In St. Peter's in Rome there is seal on the floor to mark the spot where Charlemagne was crowned emperor on Christmas Day, 800.
VBWC, methinks you've too flippantly accused Americans of being uncultured compared to their European brethren.
I think as high a proportion of Europeans' lives revolve around local football and cheap beer as Americans' revolve around cheap beer and the NFL.
I think the attenuated disco, imported rap and light pop which forms the soundtrack of most young Europeans' lives is just as inane and empty as the original rap and light pop which American teens listen to.
I think that all culture, in the final analysis, derives from the religious life of a people, and Americans have a more vigorous religious life than Europeans do. More Catholics attend Mass on Sunday in New Jersey than they do in France.
An anecdote: one of my favorite poets is Hoelderlin. A few years ago I took a train from Freiburg-in-Breisgau to Tuebingen, the university town where Hoelderlin was born and where he spent the last years of his life in a tower overlooking the Neckar. I sat there on the train, dressed in jacket and tie, quietly reading selections of the poet's works in German. At one stop an Englishman sat down in the seat across from me. He was wearing a Nike tracksuit and was, yes, eating some McDonald's cheeseburgers from a paper sack. He had clearly been drinking. The conductor told him to put the food away, and when he was slow to cooperate a tipsy German (it was about 10 a.m.) dressed in full Bayern Muenchen soccer kit made some comments - they began arguing over soccer since they were apparently both on their way to Munich to watch the match.
There I was, a sober properly dressed American trying to enjoy the work of a German Romantic poet, while two drunken mannerless Eurolouts were arguing over a sports club.

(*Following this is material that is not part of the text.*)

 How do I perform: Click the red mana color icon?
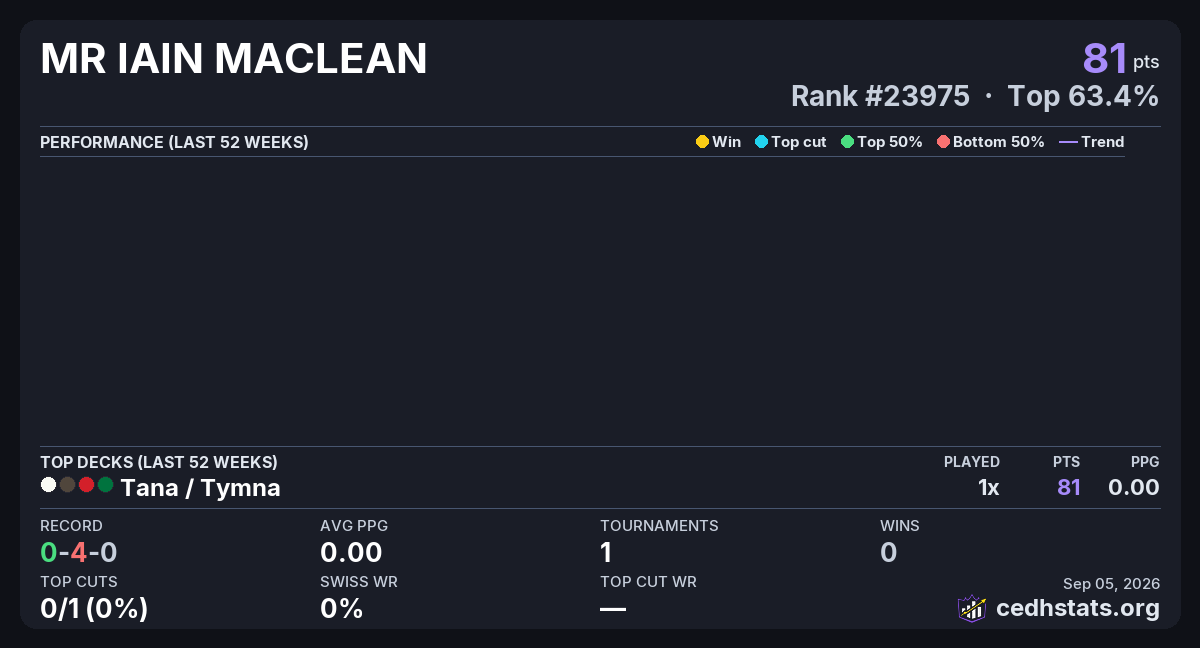click(86, 485)
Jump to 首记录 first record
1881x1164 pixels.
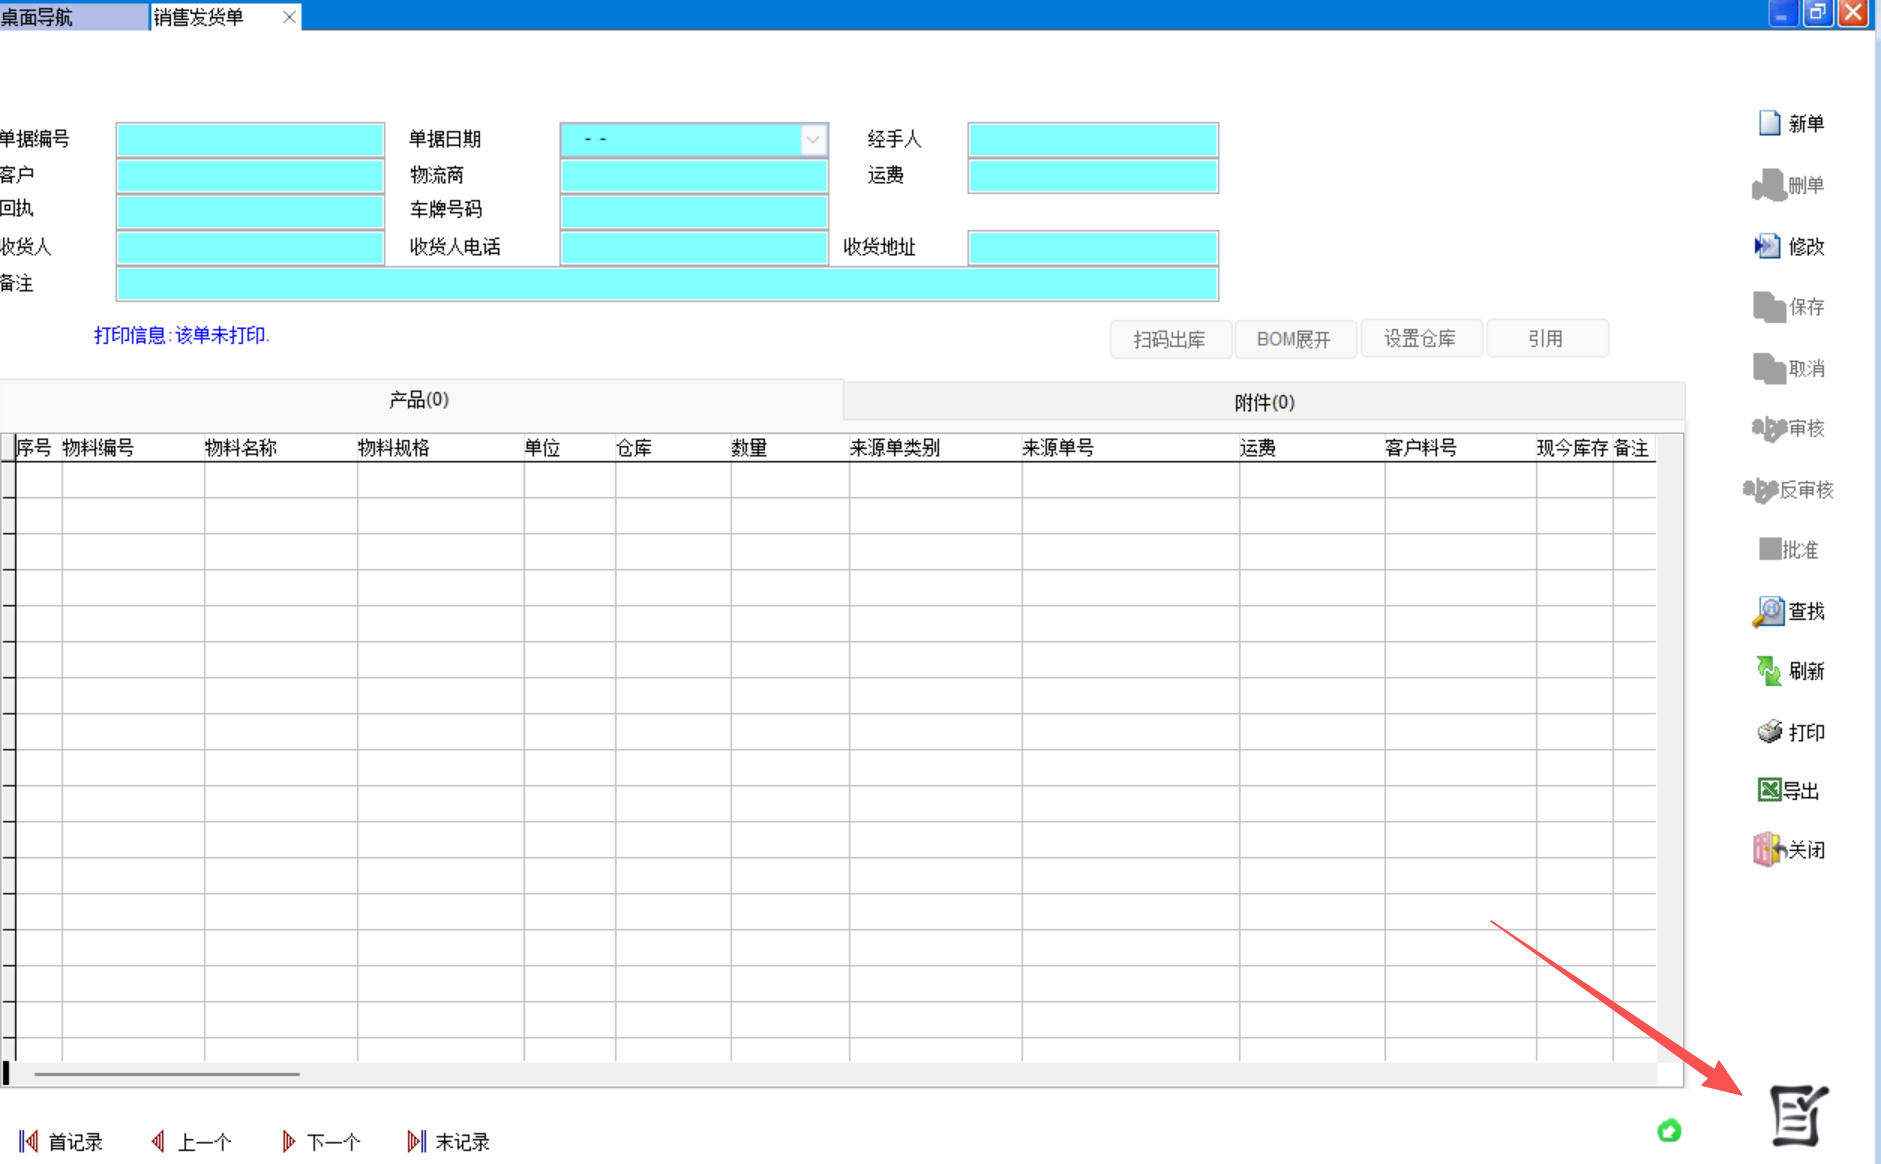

Whenever I hear a European describe Americans as cultureless, that scene replays in my head and I laugh to myself.
America is headed down the same path. We are only doing it more slowely since we don't have a parliamentary system where the majority controls everything. The only good news in this for America is that Europe's fall due to socialism will occur before ours and might wake up some over here who still believe in their utopian dreams.

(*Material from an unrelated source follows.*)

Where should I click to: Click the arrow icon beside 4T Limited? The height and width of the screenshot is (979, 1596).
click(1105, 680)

In Europe, they still conceive of legitimate authority as descending from the government (top), to the bureaucracy (middle), and finally down to the people (bottom), basically welfare state serfdom, but serfdom nonetheless. The average European has to deal daily with insolent and abusive bureaucrats who make ours look like saints.

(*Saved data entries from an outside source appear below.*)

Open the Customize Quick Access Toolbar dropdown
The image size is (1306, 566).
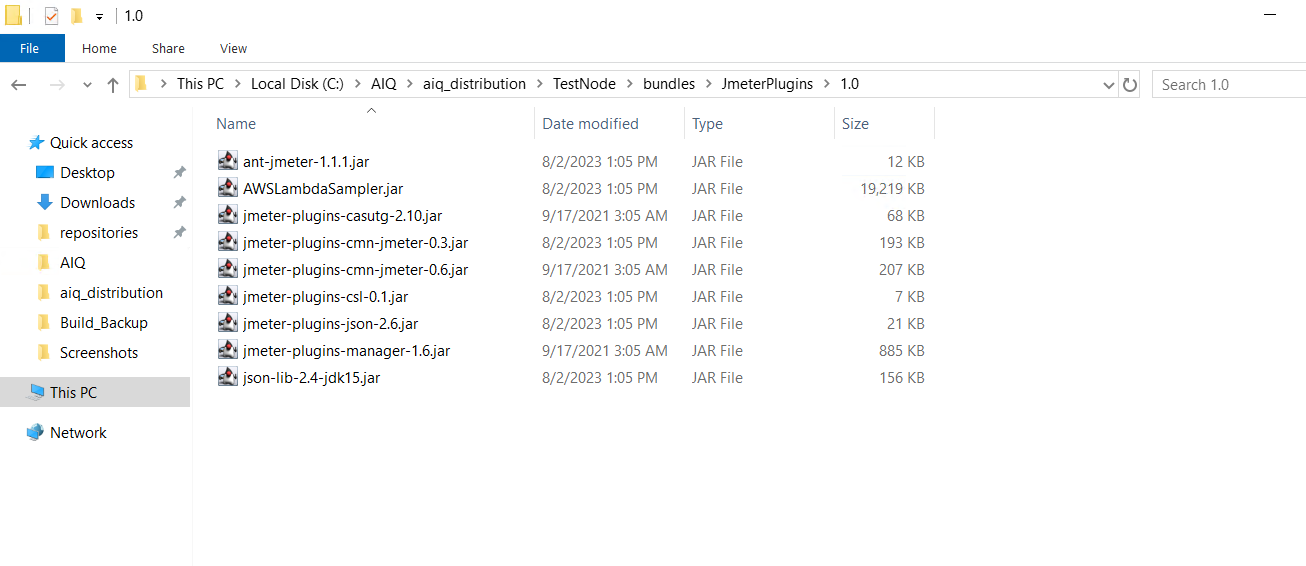tap(99, 17)
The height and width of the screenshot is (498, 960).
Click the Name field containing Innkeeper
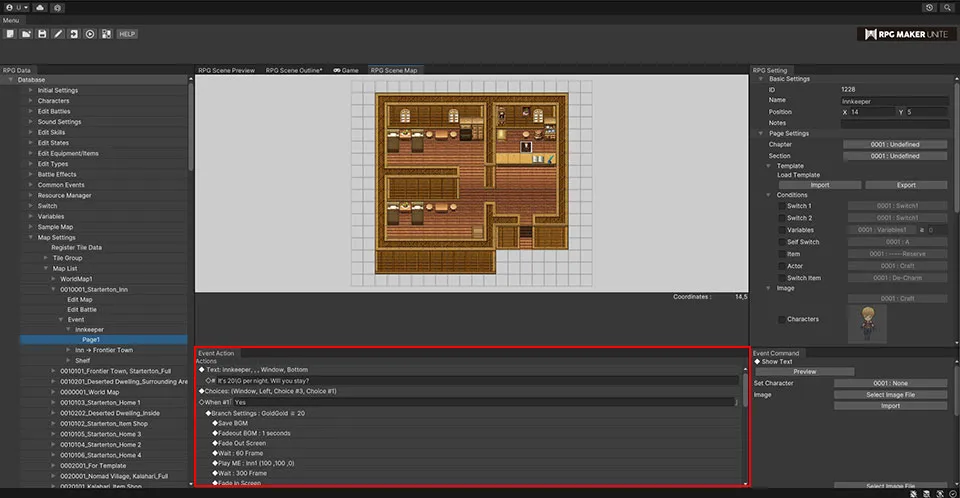(894, 100)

The reason ? After living in Europe for three years I concluded that they fundamentally view the people as servants of the government. In older times, before the death of any real European faith in a higher power, authority would have originated with G*d. Now, the apex of the pyramid is made up of petty bureaucrats and insanely corrupt politicians.
America is in no way perfect, but our conception of the proper social order is the opposite. To us, legitimate power descends from G*d to the people and then to a government made up of what we still like to think of as "public servants". In other words, in Europe power flows from north to south. Here we believe power should flow from south to north.
This is one reason the Europeans have never and probably will never really understand us nor be able to fully emulate our success. It would require of them a complete and genuine revolution in thought of which they are probably not capable, and which they would mightily fear.